Chinese New Year is right on our doorstep! While this festive season has many significant cultural traditions, many people forget that the eve of Chinese New Year is also important.
The history of Chinese New Year Eve can be traced back to over three thousand years. It originated during the Shang Dynasty, around 1600-1046 BC. People those days used to hold sacrificial ceremonies in honour of the gods and their ancestors during the New Year.
The Significance of Chinese New Year Eve
These days, Chinese New Year’s Eve focuses on family, and celebrating a new, harmonious start together. It’s the start of the longest holiday for China, and spans over half a month!
All family members travel back home around the world to have reunion dinners together. People travel across cities, states and countries in order to join their family in celebration of the new year. In Chinese culture, this is the most important meal of the year.
Families eat food that is believed to bring luck and prosperity, such as fish, dumplings, rice cakes and pork rolls. There are a lot of auspicious foods that continue to be eaten throughout Chinese New Year, however the ones on reunion night are the most important!
Besides the reunion dinner, there are a couple of other notable, traditional activities for Chinese New Year Eve performed by millions of Chinese people all around the world. Let’s take a look!
If you have a traditional Chinese family, you might partake extensively in this activity. On the eve of Chinese New Year, it’s customary to decorate houses with red decorations to welcome the new year.
Homes are decorated with calligraphy, red lanterns and tassels, red packets and cutouts, even couplets and paintings. People believed that these decorations would bring good luck into their homes, and scare evil away. The more red is used, the more blessings of peace, health and longevity.
For this year, people will choose to decorate their homes with rabbit-themed decorations! Run along to the stores if you haven’t picked some out yet.
Watching the Spring Festival Gala
People from almost every town in China, as well as many Chinese people overseas, spend the evening watching the Spring Festival Gala. It’s a television event produced by China Central Television (CCTV, CMG). It’s actually one of the biggest events on China’s entertainment calendar!
The show features China’s biggest celebrities, and features performances such as singing, dancing, Chinese opera, skits and other entertainment for the entire night of Chinese New Year Eve. The program starts at 8pm, lasting until the early morning of the New Year.
Packing Red Envelopes
We’re certain you will never miss this tradition! Families and married couples pack red envelopes and exchange blessings with their relatives and friends. They not only consist of money, but also symbolise good wishes and luck for the new year ahead.

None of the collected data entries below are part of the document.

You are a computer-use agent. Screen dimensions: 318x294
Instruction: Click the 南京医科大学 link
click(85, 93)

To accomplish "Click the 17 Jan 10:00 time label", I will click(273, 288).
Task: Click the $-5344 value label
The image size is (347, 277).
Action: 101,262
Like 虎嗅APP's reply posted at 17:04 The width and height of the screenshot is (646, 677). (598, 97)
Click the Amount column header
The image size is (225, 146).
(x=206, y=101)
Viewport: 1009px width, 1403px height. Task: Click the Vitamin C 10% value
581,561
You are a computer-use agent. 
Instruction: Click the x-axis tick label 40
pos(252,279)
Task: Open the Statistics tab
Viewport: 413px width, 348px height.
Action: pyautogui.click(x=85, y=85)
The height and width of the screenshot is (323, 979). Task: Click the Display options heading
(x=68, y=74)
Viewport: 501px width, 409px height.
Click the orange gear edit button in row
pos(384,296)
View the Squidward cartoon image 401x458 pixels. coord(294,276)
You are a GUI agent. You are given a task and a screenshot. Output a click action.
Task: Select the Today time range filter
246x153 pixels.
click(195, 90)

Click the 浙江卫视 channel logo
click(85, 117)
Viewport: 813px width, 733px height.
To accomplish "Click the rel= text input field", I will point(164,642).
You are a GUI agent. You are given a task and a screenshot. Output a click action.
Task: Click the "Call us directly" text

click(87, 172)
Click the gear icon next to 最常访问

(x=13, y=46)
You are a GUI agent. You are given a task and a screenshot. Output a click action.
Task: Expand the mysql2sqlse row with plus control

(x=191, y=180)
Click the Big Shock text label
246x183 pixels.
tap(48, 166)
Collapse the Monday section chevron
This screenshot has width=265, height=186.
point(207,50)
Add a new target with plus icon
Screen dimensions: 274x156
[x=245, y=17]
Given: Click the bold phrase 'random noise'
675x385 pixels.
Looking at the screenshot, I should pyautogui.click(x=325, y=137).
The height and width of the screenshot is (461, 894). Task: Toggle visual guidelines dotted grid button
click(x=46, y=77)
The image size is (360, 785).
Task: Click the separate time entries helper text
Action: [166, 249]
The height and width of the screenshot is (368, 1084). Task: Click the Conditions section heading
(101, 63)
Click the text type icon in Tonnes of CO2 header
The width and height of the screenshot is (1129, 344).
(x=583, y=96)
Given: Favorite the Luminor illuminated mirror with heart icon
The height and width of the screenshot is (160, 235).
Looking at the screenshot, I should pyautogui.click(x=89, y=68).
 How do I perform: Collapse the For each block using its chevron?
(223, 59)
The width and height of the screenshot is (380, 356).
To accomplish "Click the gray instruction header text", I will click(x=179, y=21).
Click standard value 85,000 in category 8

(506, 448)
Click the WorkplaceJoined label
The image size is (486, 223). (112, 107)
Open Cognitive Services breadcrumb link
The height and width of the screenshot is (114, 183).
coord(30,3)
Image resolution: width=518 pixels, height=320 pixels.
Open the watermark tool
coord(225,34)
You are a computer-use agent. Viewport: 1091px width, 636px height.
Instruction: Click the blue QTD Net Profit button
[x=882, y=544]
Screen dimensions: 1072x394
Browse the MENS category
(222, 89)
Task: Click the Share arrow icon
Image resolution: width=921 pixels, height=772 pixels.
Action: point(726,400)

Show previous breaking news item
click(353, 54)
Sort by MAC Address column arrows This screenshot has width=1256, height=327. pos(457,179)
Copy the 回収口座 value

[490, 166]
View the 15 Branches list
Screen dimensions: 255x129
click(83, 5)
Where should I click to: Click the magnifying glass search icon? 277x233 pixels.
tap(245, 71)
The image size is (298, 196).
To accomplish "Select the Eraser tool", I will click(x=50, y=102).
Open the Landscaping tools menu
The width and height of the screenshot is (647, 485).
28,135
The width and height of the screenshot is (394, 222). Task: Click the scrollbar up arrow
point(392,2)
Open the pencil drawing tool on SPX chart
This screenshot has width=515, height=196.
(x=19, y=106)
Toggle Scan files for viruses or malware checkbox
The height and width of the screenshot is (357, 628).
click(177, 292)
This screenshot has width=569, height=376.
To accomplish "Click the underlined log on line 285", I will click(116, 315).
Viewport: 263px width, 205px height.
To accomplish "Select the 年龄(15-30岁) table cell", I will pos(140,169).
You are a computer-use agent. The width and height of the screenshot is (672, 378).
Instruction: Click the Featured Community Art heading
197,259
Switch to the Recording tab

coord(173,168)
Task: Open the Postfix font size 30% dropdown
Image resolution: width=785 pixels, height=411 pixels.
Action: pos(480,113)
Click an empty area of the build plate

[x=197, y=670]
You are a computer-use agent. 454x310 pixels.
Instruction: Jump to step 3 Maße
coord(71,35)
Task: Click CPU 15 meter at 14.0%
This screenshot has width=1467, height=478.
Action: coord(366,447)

In recent years, it’s become popular to send red packets digitally. China uses WeChat to send electronic red envelopes, while other applications like Grab or TouchnGo in Malaysia have QR red envelopes.
Staying Up For Countdown
Many Chinese families will stay up on Chinese New Year Eve to countdown to the new year together. In some parts of China, it’s actually believed that if you were to go to sleep early on Chinese New Year Eve, it would bring you misfortune! Staying up on Chinese New Year Eve represented longevity, and the longer you stayed awake, the better.
Expect lots of fireworks and firecrackers the moment the clock strikes midnight. People set fireworks off to ring in the new year – the more the better as they also believe that fireworks scare off evil!